Personal information
- Born: April 24, 1998 (age 28)
- Nationality: American
- Listed height: 6 ft 10 in (2.08 m)
- Listed weight: 255 lb (116 kg)

Career information
- High school: New Hampton (New Hampton, Iowa); Spirit Lake (Spirit Lake, Iowa);
- College: Iowa (2016–2020)
- NBA draft: 2020: undrafted
- Playing career: 2021–present

Career history
- 2021: Leuven Bears
- 2021–2023: Ehime Orange Vikings
- 2023–2024: Shiga Lakes
- 2024–present: Levanga Hokkaido

= Ryan Kriener =

American basketball player (born 1998)

Ryan Christopher Kriener (born April 24, 1998) is an American professional basketball player for the Levanga Hokkaido of the Japanese B.League. He played college basketball for Iowa.

==Early life==
Kriener grew up in Spirit Lake, Iowa and began playing organized basketball in first grade. He began his high school career at New Hampton High School and averaged 12.3 points and 5.5 rebounds per game as a sophomore. As a junior, Kriener transferred to Spirit Lake High School and averaged 19.8 points and 8.5 rebounds per game, shooting 71.3 percent from the field. As a senior, Kriener averaged 22.4 points and 11.8 rebounds per game. He was named to the First Team All-State. Kriener played AAU basketball for Martin Brothers alongside future Iowa teammates Jordan Bohannon and Cordell Pemsl. Kreiner received 23 collegiate offers and took a visit to Nebraska, but ultimately signed with Iowa.

==College career==
As a freshman, Kriener averaged 3.1 points and 2.2 rebounds per game. Kriener's sophomore season was derailed by two concussions and several injuries. He averaged 3.6 points and 1.9 rebounds per game. As a junior, Kriener averaged 5.7 points and 3.0 rebounds per game and had 15 points and 10 rebounds in a home win over Michigan. He largely came off the bench as a senior but started six games when CJ Fredrick was injured. On December 29, 2019, Kriener scored a career-high 20 points against Kennesaw State. On February 25, 2020, he posted 18 points and seven rebounds in a 78–70 loss to Michigan State. As a senior, Kriener averaged 7.7 points and 4.1 rebounds per game, shooting 54 percent from the floor.

==Professional career==
On August 8, 2020, Kriener signed his first professional contract with the Helios Suns of the Slovenian League and the ABA League Second Division. However he did not play for the team. In January 2021, Kriener signed with the Leuven Bears of the Pro Basketball League. He averaged 19 points and 7 rebounds per game and was one of the finalists for league MVP. On July 13, Kriener signed with the Ehime Orange Vikings of the Japanese B.League.

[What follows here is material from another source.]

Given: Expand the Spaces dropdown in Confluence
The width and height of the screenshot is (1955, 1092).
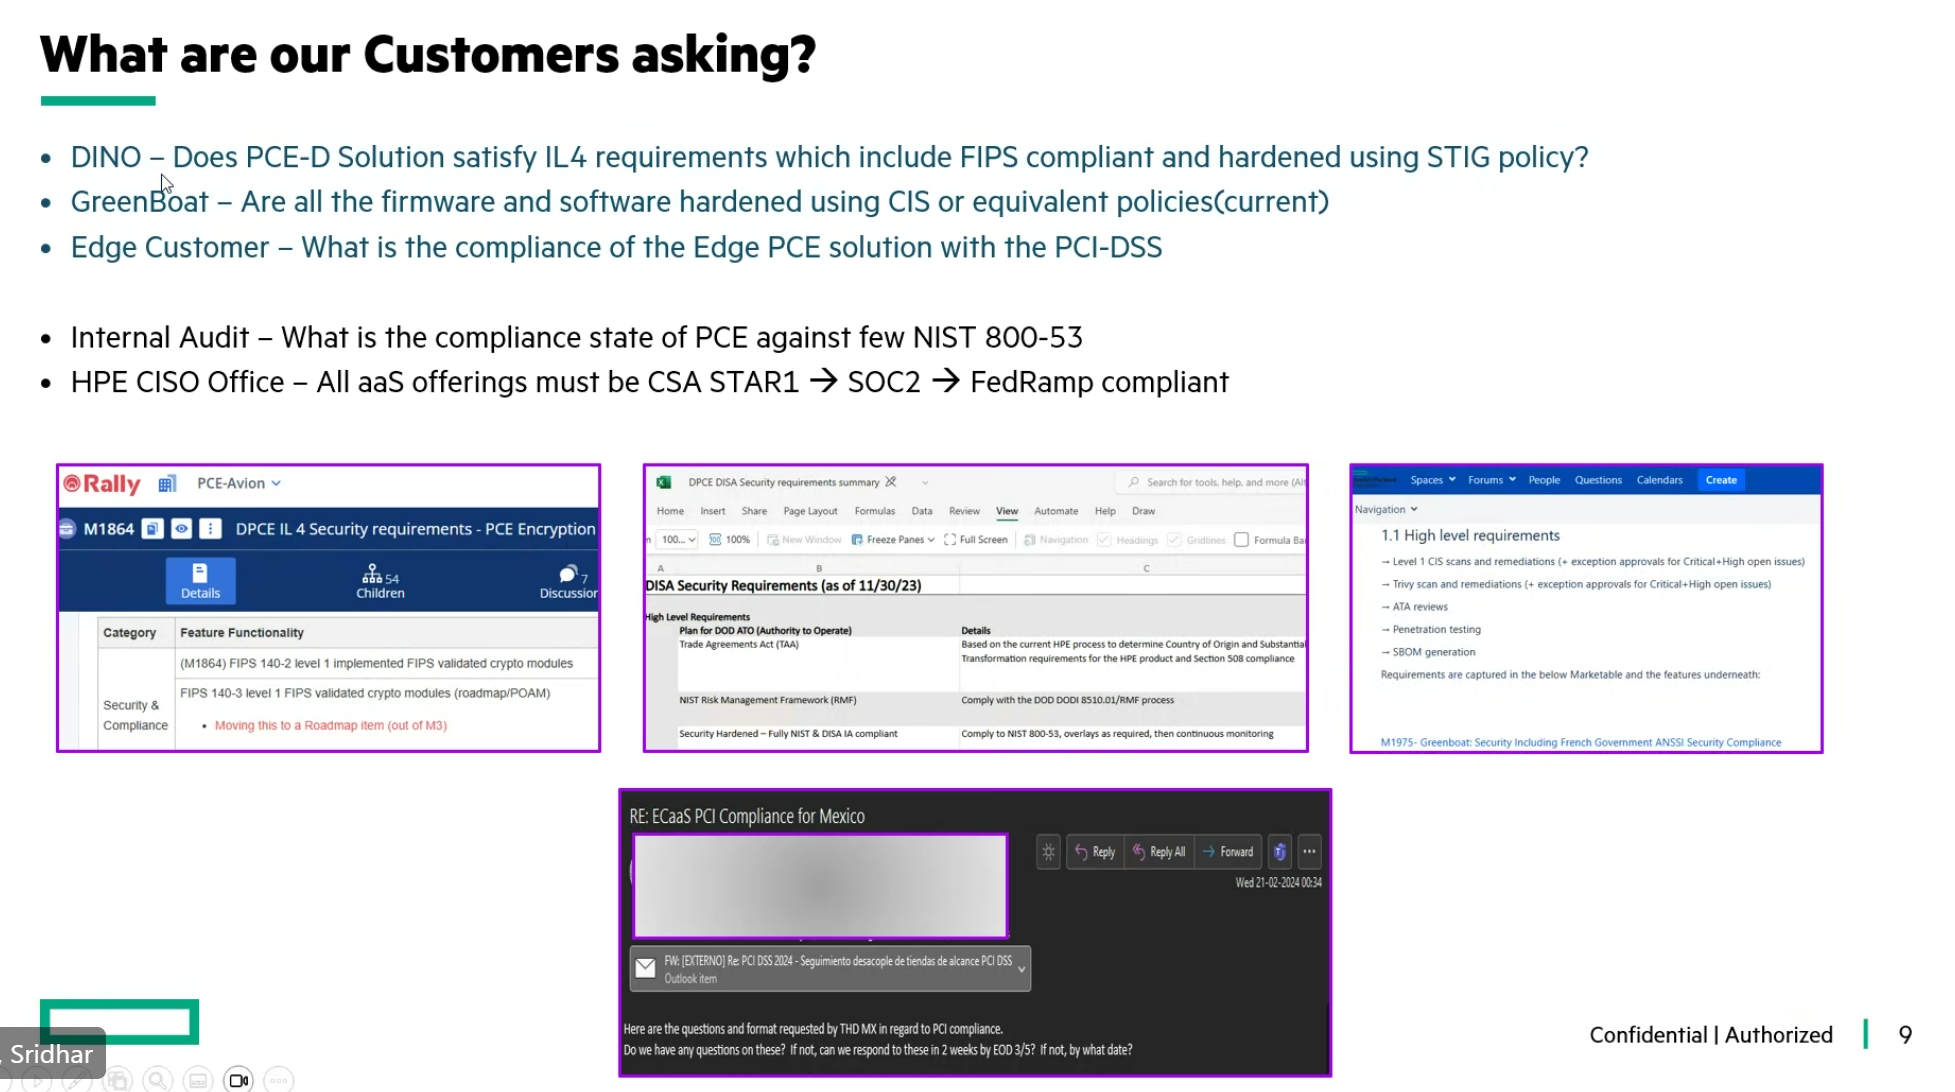Looking at the screenshot, I should tap(1432, 480).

On June 23, 2023 Kriener signed with Shiga Lakes.

==Personal life==
Kriener is the son of Rich and Nancy Kriener, and the nephew of Steve Monsrud. He spent many hours at local parks being coached by his “Uncle Steve”. His father played basketball at Mankato State and was an all-conference performer. Kriener has Leo and Rose written on his sneakers, in honor of his grandparents.